Task item> Copy out the data word for word, starting from its first line and continuing through the line containing "The width and height of the screenshot is (546, 389).".

Stored records>
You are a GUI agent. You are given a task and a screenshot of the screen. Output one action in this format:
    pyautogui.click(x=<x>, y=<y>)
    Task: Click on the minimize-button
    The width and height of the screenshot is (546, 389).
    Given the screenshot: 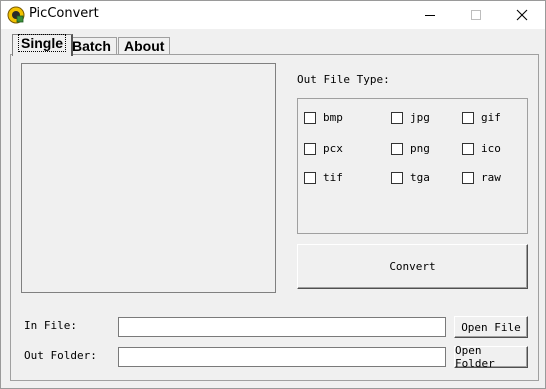 What is the action you would take?
    pyautogui.click(x=430, y=15)
    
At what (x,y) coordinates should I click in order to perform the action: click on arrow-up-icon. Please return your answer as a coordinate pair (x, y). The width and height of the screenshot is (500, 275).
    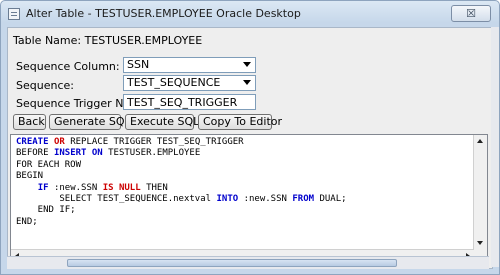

Result of the task>
You are a GUI agent. You are given a task and a screenshot of the screen. Output one action in this format:
    pyautogui.click(x=<x>, y=<y>)
    Task: Click on the minimize-button
    The width and height of the screenshot is (546, 389).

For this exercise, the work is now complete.